这篇论文告诉你那些牛逼的编程智能体排行榜可能不靠谱——参考补丁在不同机器上结果都不一样,排名还受评分规则摆布。做相关研究的人必读。
该研究审查了GSO、SWE-Perf和SWE-fficiency三个代码优化基准,发现740个任务中参考补丁在不同Google Cloud机器上重复满足有效性规则的比例分别仅为39/102、11/140和411/498。SWE-Perf尤其脆弱,许多参考补丁产生接近零的运行时间变化。在8个公开提交中,9/28对提交的官方排名不一致,SWE-fficiency的评分规则将最差10个任务的权重提高到58.5%-82.8%。在450个可重复任务中,85.3%的任务至少有1个公开提交匹配或超越参考补丁,99.8%的任务优于未优化基线。该研究揭示了聚合排名掩盖的剩余性能差距。
Are Performance-Optimization Benchmarks Reliably Measuring Coding Agents?
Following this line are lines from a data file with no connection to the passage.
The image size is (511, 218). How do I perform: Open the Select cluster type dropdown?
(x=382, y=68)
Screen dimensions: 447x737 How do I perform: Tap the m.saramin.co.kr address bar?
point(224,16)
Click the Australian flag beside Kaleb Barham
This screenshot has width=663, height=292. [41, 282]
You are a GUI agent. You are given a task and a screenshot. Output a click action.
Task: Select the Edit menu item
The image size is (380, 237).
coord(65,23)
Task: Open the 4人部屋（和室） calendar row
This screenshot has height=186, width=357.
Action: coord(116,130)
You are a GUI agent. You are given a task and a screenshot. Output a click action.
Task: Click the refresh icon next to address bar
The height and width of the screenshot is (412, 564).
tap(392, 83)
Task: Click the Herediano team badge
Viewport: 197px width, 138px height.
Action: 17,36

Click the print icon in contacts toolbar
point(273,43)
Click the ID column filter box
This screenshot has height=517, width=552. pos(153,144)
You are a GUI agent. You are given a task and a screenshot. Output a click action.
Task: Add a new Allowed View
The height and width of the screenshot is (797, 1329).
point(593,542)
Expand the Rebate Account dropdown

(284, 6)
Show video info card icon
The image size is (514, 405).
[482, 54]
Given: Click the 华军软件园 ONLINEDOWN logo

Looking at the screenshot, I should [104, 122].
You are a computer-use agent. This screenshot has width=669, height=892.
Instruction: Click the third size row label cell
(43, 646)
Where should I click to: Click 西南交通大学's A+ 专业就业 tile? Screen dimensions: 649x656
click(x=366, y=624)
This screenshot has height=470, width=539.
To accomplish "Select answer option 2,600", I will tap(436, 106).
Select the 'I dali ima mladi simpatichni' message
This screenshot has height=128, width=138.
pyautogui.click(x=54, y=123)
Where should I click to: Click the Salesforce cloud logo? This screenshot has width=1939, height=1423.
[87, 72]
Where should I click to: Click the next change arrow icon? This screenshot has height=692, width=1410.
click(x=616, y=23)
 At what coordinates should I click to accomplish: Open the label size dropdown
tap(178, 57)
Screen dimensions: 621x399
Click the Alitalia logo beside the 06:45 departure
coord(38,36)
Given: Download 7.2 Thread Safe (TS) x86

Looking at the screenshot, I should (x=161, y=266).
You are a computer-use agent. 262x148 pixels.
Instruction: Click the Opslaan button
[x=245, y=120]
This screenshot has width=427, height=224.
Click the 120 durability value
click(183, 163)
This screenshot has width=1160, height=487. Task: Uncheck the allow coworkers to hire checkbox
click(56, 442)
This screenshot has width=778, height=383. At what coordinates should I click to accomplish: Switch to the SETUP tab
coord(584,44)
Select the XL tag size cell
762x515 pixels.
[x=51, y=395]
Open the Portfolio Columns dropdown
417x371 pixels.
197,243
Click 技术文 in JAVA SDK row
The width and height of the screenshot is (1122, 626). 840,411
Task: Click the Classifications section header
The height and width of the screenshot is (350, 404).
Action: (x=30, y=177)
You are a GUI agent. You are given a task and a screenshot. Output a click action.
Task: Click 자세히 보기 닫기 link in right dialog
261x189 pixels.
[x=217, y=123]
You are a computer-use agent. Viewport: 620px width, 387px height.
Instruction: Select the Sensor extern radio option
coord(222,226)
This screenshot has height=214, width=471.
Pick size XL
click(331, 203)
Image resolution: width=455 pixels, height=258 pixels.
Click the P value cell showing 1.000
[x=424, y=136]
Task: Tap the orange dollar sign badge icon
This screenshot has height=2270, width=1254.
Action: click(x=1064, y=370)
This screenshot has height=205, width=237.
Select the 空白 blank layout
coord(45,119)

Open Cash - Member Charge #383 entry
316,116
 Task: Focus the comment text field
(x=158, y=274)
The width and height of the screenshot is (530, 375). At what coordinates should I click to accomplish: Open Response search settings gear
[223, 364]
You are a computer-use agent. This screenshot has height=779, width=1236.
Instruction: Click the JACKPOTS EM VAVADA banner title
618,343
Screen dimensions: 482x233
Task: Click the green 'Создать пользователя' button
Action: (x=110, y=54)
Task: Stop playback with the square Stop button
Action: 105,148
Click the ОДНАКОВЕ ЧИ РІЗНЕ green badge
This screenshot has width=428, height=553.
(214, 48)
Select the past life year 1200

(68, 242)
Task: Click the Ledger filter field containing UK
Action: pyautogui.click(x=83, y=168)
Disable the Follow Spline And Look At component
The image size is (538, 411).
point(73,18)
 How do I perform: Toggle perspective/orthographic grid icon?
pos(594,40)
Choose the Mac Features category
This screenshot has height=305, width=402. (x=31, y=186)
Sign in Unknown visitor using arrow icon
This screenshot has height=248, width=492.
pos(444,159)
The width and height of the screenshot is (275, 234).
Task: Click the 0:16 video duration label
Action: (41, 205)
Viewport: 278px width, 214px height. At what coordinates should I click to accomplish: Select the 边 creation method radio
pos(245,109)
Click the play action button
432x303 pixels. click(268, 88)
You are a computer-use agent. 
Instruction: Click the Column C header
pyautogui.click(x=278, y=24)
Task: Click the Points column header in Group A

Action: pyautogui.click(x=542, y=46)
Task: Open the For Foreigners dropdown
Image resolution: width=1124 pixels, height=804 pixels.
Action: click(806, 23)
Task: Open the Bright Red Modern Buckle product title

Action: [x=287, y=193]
Repository-level performance-optimization benchmarks such as GSO, SWE-Perf and SWE-fficiency evaluate coding agents by applying patches to real repositories and comparing runtime against unoptimized baselines and official reference patches. Their leaderboard scores are increasingly used as evidence of coding-agent progress, but those scores can conflate runtime instability, benchmark-specific scoring rules, and how many tasks are already solved by at least one public submission. We audit these issues across the three benchmarks. First, we replay the official reference patches for 740 code optimization tasks across four common types of Google Cloud machines. Most benchmark tasks can be replayed, but their reference patches satisfy the original benchmark validity rules in every cross-machine replay for only 39/102 GSO tasks, 11/140 SWE-Perf tasks, and 411/498 SWE-fficiency tasks; SWE-Perf is especially fragile because many reference patches produce close-to-zero runtime changes. Second, we show that public submission rankings depend strongly on the benchmark scoring rule. Among eight public submissions shared by GSO and SWE-fficiency, the official rankings disagree on 9 of 28 pairwise submission comparisons, and SWE-fficiency's leaderboard scoring rule assigns the worst ten tasks overly high score weights of 58.5%-82.8%. Third, looking across 10 public submissions for each task, we find that at least one submission matches or beats the reference patch on 85.3% (384/450) of replay-valid GSO and SWE-fficiency tasks, and beats the unoptimized base code on 99.8% (449/450). Our study complements leaderboard scores by identifying tasks with more reliable performance signals, quantifying per-task score contributions, and exposing the remaining performance gaps that are hidden by aggregate rankings.